There are long beats, and the listener feels Vos gathering the energy to continue. He doesn’t like the first two comics. Or the guy taking tickets. Or the valet guy at the hotel. It’s a cleverly-constructed opening bit, and gives him a callback for the rest of the evening. If someone speaks out of turn, Vos just adds them to the pile of those he doesn’t like. It’s simple but effective; instead of blasting the audience, he can retreat a little in mock disgust and draw people in.
The title refers to Vos’s self-professed addiction to buying things to fill the void in his soul. It’s how he wound up buying a rabbit-fur hoodie, which led him to an unexpected ethical quandary when he was assigned a hybrid at a car-rental lot. It would be hypocritical of him, he says, to drive an environmentally friendly vehicle wearing rabbit fur.
Vos is clearly (and rightly) proud to declare he is 25 years sober. But, he adds, he is out of his mind in every other aspect of life. He’s obsessive-compulsive and just can’t let go of things or even people. One breakup early in his sobriety hit him especially hard, and he sought advice from his fellow 12-Steppers. That included Vos writing a letter describing his personal faults in detail, tying it to a helium balloon and letting it “go to God.” Instead, it went to a fourth floor balcony.

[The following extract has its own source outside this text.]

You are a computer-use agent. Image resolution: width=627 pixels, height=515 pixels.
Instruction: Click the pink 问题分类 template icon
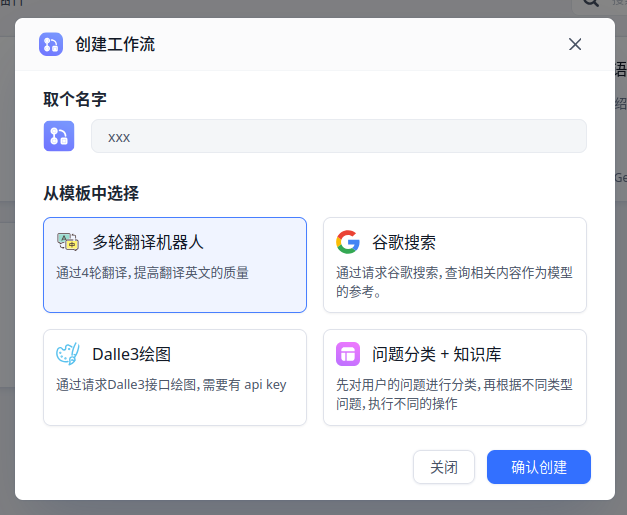(x=348, y=354)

He also can’t let go of resentments and has waited 33 years for the chance to tell a store owner who denied him a cup of blueberry ice cream that he is never going back there again. There’s no real punchline to the story, and Vos might have been able to draw more out of it had he honed the idea a bit more. Naturally it’s still kind of charming in a sad, self-deprecating way.
There are a couple of bits that seem cruel, like calling his 4-year-old a “scribbler” when she presents him with a picture of a house. “Would you live in it?” he asks. Fortunately the bit is less about bashing a defenseless kid than highlighting what a clueless asshole Vos knows he can be.
Some flat-out juvenile jokes are present as well, as when Vos says that he and his wife, fellow comic Bonnie McFarlane, watch so many Bravo reality shows he’s surprised his TV doesn’t have AIDS. There are also a couple of “hot chick” fantasy stories that don’t really go anywhere. Some crude stuff, but it certainly worked in the live context.
His crass onstage persona may be the one credited with the material, but the main takeaway from Empty is a more fully-realized version of Vos, the 54-year-old father of three, divorced and remarried, who beat some serious addictions. He’s the one who lived to joke about all of it.